Il protocollo si propone di installare telecamere non solo all'interno dei negozi ma anche all'esterno per inviare in presa diretta le immagini alle sale operative delle forze dell'ordine. Un aggiornamento del Protocollo stipulato nel 2003 per perfezionare le tecnologie già esistenti a cui 46 commercianti avevano già aderito.
«Durante l'incontro di mercoledi scorso abbiamo discusso della possibilità di fornire ai commercianti che vorranno aderire alla proposta un sistema di video-allarme anti rapina - dice il viceprefetto Vicario Rinaldo Argentieri -. Le immagini verranno trasmesse in diretta alle forze dell'ordine, disposte alla massima collaborazione. L'intesa tra associazioni di categoria, istituzioni e forze dell'ordine consente di attuare a livello provinciale un provvedimento stipulato a livello nazionale tra Ministero degli Interni e rappresentanti nazionali delle associazioni di categoria».
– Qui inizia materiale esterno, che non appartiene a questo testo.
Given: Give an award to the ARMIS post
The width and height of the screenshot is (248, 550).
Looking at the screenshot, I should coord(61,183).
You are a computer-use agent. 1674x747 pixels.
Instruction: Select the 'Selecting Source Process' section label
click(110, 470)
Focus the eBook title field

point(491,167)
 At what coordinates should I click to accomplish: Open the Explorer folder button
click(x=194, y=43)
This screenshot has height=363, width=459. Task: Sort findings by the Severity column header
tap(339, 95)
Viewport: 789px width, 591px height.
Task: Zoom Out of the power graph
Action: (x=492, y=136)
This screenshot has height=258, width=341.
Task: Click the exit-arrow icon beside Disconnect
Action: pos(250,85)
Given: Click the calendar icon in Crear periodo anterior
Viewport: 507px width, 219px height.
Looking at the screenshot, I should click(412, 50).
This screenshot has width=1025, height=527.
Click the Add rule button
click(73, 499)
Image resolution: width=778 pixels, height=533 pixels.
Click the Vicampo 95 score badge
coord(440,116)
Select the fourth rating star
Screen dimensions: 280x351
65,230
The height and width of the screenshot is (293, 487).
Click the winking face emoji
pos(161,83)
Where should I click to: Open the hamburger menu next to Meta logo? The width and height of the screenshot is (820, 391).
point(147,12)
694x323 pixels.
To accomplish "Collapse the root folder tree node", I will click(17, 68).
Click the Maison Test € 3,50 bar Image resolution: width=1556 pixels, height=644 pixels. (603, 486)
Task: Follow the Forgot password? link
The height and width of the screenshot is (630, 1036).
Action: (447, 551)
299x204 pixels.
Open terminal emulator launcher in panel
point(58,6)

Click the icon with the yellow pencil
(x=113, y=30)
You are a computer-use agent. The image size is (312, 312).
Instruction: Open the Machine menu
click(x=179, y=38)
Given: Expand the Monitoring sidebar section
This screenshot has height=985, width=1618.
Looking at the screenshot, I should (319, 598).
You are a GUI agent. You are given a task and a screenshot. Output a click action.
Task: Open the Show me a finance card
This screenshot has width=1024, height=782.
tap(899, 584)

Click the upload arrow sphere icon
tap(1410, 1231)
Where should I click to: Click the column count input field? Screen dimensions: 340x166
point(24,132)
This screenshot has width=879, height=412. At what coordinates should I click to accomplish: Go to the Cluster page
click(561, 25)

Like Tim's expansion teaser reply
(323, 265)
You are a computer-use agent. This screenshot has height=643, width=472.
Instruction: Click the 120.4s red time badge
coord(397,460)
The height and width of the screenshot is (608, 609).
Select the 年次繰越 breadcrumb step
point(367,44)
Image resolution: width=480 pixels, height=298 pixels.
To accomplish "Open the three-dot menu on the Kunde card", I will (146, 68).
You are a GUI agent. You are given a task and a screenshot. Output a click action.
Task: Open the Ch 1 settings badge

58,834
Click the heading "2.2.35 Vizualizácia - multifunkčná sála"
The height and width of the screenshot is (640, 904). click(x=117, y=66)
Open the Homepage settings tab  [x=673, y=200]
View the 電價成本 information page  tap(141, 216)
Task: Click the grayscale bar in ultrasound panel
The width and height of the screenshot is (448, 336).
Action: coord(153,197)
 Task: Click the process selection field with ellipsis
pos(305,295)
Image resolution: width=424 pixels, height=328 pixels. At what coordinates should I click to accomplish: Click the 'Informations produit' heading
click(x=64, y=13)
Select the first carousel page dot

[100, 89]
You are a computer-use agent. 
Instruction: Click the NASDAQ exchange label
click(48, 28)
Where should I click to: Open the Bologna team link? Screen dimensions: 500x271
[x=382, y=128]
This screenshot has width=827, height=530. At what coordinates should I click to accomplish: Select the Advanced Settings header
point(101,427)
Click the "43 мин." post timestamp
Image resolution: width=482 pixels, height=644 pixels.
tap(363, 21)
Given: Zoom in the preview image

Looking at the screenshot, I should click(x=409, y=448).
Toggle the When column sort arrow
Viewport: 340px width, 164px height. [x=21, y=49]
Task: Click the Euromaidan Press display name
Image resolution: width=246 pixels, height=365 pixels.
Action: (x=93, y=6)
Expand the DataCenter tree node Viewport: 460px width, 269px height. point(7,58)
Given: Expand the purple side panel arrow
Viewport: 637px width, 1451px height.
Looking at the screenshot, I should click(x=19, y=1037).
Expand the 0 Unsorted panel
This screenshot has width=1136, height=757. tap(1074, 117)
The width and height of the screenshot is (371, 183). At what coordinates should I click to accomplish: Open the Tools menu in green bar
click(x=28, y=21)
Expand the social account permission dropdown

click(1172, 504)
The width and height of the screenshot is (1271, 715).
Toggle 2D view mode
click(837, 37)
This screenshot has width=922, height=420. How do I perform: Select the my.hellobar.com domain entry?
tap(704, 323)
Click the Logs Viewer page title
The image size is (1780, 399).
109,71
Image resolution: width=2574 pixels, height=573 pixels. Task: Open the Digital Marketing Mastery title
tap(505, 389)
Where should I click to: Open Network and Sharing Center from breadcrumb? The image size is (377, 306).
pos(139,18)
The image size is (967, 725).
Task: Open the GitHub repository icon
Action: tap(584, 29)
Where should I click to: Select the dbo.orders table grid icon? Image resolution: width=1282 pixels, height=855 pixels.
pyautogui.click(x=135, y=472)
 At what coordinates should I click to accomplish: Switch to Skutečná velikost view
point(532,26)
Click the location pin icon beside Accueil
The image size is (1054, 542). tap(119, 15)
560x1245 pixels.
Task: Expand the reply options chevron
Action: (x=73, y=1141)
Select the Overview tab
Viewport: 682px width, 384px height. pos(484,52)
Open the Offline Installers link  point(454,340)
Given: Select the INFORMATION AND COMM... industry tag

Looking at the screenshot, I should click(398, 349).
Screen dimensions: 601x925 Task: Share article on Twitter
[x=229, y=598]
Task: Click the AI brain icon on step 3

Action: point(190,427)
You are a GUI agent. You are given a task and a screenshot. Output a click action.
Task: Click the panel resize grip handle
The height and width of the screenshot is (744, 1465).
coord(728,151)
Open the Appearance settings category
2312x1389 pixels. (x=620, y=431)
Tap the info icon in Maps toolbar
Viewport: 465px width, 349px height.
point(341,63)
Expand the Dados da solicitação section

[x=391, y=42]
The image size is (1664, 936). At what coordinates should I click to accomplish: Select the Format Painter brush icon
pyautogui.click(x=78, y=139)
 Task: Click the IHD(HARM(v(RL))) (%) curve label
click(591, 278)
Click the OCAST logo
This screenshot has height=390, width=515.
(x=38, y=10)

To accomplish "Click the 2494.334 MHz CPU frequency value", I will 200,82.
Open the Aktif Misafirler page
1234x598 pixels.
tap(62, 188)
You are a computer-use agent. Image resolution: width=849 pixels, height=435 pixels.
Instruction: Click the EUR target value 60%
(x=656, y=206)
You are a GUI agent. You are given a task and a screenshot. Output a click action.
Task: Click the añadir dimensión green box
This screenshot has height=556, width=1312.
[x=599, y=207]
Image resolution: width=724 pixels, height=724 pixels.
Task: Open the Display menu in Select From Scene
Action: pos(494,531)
«A Pavia le rapine sono in calo e di fatto non c'è una situazione di emergenza ma la forza deterrente di certe iniziative è indispensabile per prevenire le criminalità», continua Argentieri. «E' fondamentale stare al passo con le nuove tecnologie, la sicurezza è interesse di tutti», per Ascom. Romeo Iurilli, presidente della Confesercenti, sottolinea un aspetto che colpisce molti esercizi: «Molti commercianti sono spaventati non solo dalla rapina ma anche dai danneggiamenti ai loro locali. L'associazione si impegna a sensibilizzare gli iscritti a fornirsi di video-allarme». Ancora da valutare in termini precisi le spese, ma si potrebbero ricevere finanziamenti mirati. (ch. pel.)